Canon's PowerShot SX260 is one of the better entries in the sub-compact power-zoom category. The 20x zoom lens sets a new industry standard while offering both the amateur and casual photographer the power to capture those faraway images he's after. With on-board GPS standard this is a camera that must be considered if you're looking for a new subcompact.
In March 2012 Canon added to its ultra-compact line with the introduction of the PowerShot ELPH 110. At an MSRP of $249.99 the ELPH 110 HS is not a bad option for compact point-and-shoot users looking for camera that provides convenience, small size and light weight, and good picture quality for the class. This isn't the best PowerShot around, but it's still a good camera nonetheless.
Among compact pocket cameras the Cyber-shot DSC-WX150 has few rivals in terms of image quality, features, and price all in one package. This lightweight point-and-shoot offers a ton of functionality jam packed into a small package that's easy to take with you. Even more importantly, it gives superior picture quality when compared to most other cameras in its class. The Cyber-shot DSC-WX150 is certainly worthy of PC Mag's pick as Editor's Choice.

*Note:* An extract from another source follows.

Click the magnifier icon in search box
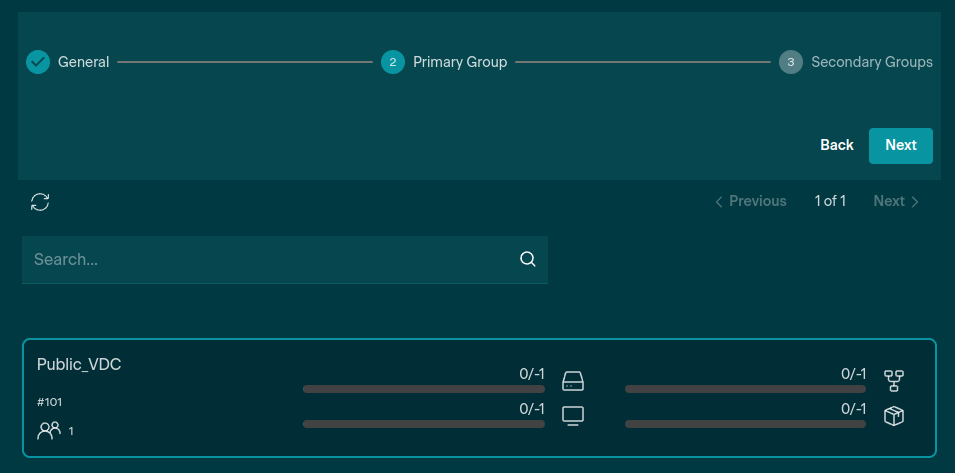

Nikon's D7000 is marketed as an entry-level DSLR but is, in reality, halfway between the D90 DSLR and the semi-pro D300S. It is a full-featured DSLR suitable for the advanced amateur who doesn't have the money to invest in a professional camera. It's also pretty handy for the casual photographer who doesn't mind the size.
The Nikon COOLPIX L810 is considered a "mega-zoom" point-and-shoot for photographers looking for a few extra features and a high zoom level in an easy-to-use package. It's not likely to appeal to many point-and-shoot users due to its size and bulk. By the same token, it's not likely to appeal to DSLR users because of its poor image quality. Unfortunately, the strongest selling point of the Nikon COOLPIX L810 is the fact that it takes standard AA batteries.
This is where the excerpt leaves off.